* _DATA PROVIDED_

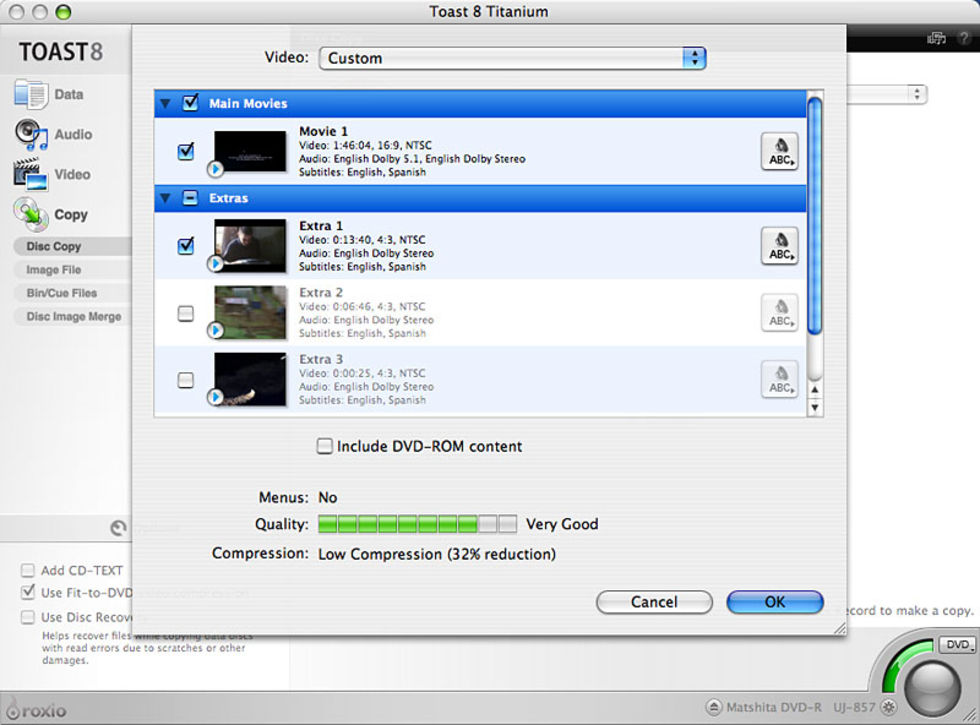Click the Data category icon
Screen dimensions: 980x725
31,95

...

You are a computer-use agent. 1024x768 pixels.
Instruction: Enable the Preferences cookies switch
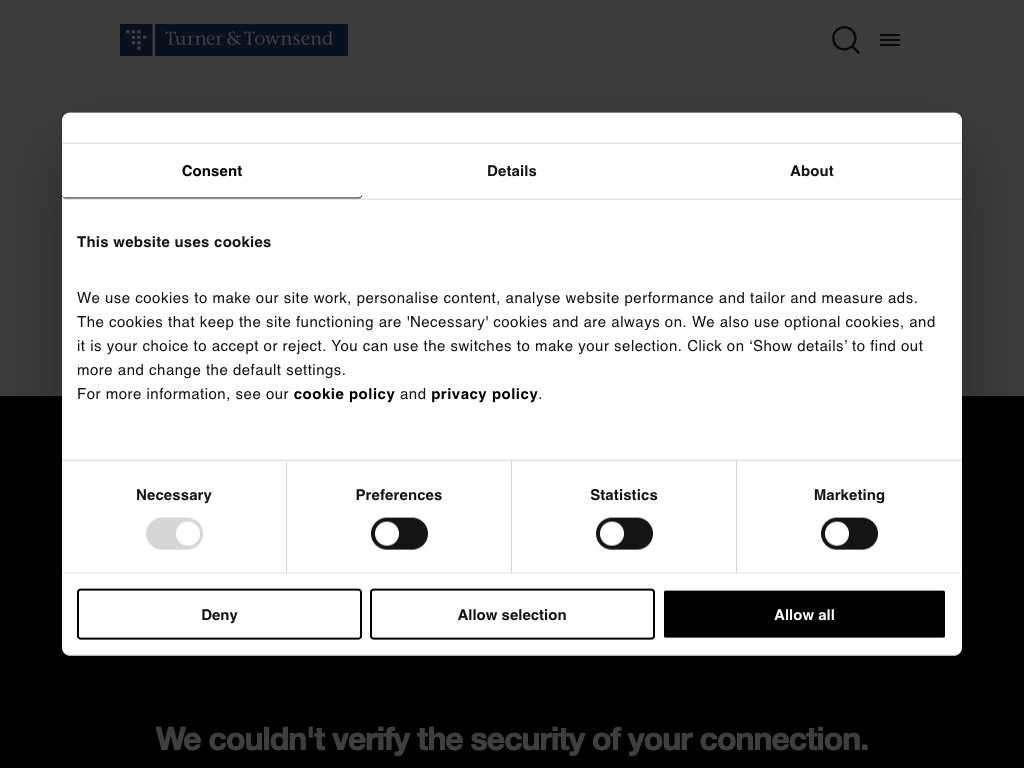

* _PROBLEM TO WORK ON_
Give the rows from the line containing "You are a computer-use" through the line containing "Instruction: Enable the", inclusive, as a numbered list, leaving out blank lines.

* _ANSWER_
1. You are a computer-use agent. 1024x768 pixels.
2. Instruction: Enable the Preferences cookies switch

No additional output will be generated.